----- Dataset records

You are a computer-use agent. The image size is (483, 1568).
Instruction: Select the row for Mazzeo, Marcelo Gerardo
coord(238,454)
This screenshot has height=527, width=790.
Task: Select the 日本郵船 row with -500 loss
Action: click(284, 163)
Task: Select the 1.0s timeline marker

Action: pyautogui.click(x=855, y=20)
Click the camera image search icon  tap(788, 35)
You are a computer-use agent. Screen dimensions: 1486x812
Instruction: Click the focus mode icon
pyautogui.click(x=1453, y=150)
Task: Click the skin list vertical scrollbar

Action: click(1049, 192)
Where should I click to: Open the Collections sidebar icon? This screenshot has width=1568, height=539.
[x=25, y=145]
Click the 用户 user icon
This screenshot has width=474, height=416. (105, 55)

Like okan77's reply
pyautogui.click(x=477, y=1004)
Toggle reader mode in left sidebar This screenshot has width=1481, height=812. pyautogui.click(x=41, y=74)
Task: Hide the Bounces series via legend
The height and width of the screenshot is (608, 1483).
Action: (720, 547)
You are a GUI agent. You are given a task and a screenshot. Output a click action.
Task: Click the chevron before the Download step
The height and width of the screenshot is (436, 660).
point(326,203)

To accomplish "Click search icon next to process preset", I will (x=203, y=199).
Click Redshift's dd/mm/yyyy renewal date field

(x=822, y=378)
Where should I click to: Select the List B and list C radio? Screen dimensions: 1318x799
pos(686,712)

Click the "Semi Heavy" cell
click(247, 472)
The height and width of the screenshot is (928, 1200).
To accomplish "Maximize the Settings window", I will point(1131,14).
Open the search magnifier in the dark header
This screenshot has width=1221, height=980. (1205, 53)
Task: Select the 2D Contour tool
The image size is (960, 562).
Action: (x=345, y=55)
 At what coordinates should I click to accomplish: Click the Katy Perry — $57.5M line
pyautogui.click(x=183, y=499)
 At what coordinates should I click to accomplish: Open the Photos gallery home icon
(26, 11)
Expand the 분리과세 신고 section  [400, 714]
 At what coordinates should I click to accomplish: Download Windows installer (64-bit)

----------

- _Exercise aim_
Referring to the material above, set down exactly the lines between the line with "Where should I click to: Select" and the line with "Expand the 분리과세", inclusive, and no other lines.

- _Output of the exercise_
Where should I click to: Select the List B and list C radio? Screen dimensions: 1318x799
pos(686,712)

Click the "Semi Heavy" cell
click(247, 472)
The height and width of the screenshot is (928, 1200).
To accomplish "Maximize the Settings window", I will point(1131,14).
Open the search magnifier in the dark header
This screenshot has width=1221, height=980. (1205, 53)
Task: Select the 2D Contour tool
The image size is (960, 562).
Action: (x=345, y=55)
 At what coordinates should I click to accomplish: Click the Katy Perry — $57.5M line
pyautogui.click(x=183, y=499)
 At what coordinates should I click to accomplish: Open the Photos gallery home icon
(26, 11)
Expand the 분리과세 신고 section  [400, 714]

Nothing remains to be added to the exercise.